Il tormento del cellulare: un viaggio nel mondo digitale
Per qualcuno come me, che considerava “pin” come il diminutivo di Giuseppe, con cui il commediografo Giacosa era chiamato in famiglia, e “pos” richiamava il pane raffermo dei ricordi di infanzia, entrare nel mondo oscuro di internet, computer e telefoni cellulari è stato uno shock paragonabile a quello di una persona che sente per la prima volta la propria voce riprodotta su un cilindro di cera.
Oggi, l’incubo del touch screen del cellulare mi segue come l’ombra di Banquo. Basta sfiorare lo schermo e compaiono siti neozelandesi o le temperature attuali in Myanmar, l’invito a pagare la bolletta del gas o l’offerta imperdibile del Whiskas per la mia gatta Nerina. A volte lo smartphone inizia a suonare vecchie canzoni degli anni ’50, senza che io abbia scelto Spotify o qualcosa del genere. Mi dice che Facebook al momento non può essere impostato in italiano o apre improvvisamente Instagram alla pagina della libraia Pincapalla che sta vendendo l’opera omnia di Ken Follett.
E quel dannato impazza con super promozioni dell’operatore telefonico, della luce, del gas, dell’olio siciliano e del vino calabrese. Gli sms intasano la memoria del telefono e distruggono definitivamente i miei cabasisi, già in riparazione per le migliaia di email fasulle che ogni minuto fanno suonare la campanella di avviso del mio Mac, mandandomi in manicomio.
Personalmente, ho distrutto una tastiera e una stampante dopo aver digitato all’infinito username e password per accedere al sito di Tizio o Caio, naturalmente per pagare qualcosa e senza successo. Tengo un martello da carrozziere a portata di mano con il quale prima o poi ridurrò lo smartphone in pezzetti più piccoli di un francobollo, per la rabbia di non aver trovato il codice esatto per tentare l’operazione che un incapace come me cerca di fare da solo, dopo aver chiamato per mezza mattina il numero verde che ovviamente non risponde o non è abilitato al momento. Del resto, siamo in Italia, dove nulla funziona se non le tasse, le bollette e le multe.
Per me, lo smartphone è il demonio. Non ho mai capito come posizionare le applicazioni sulla schermata iniziale, mi compaiono sparse e se sono senza occhiali, è un disastro. Digito Samsung Health invece di Whatsapp (entrambe sono verdi) e mi viene detto che non ho camminato abbastanza oggi, ho solo fatto 1.230 passi invece dei 6.000 consigliati. Se continui così, diventerai pigro e rischierai un infarto.

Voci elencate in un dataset
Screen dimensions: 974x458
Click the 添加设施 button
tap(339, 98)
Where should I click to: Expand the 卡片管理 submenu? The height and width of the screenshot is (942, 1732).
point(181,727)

#### [Esercizi scritti]
1: Trascriva dal brano sul cellulare il passo che va da “E quel dannato” a “mandandomi in manicomio.”.
2: Nel brano sul cellulare, quanti passi risulta aver fatto chi scrive secondo Samsung Health?

#### [Risposte agli esercizi]
1:
E quel dannato impazza con super promozioni dell’operatore telefonico, della luce, del gas, dell’olio siciliano e del vino calabrese. Gli sms intasano la memoria del telefono e distruggono definitivamente i miei cabasisi, già in riparazione per le migliaia di email fasulle che ogni minuto fanno suonare la campanella di avviso del mio Mac, mandandomi in manicomio.

2: 1.230 passi.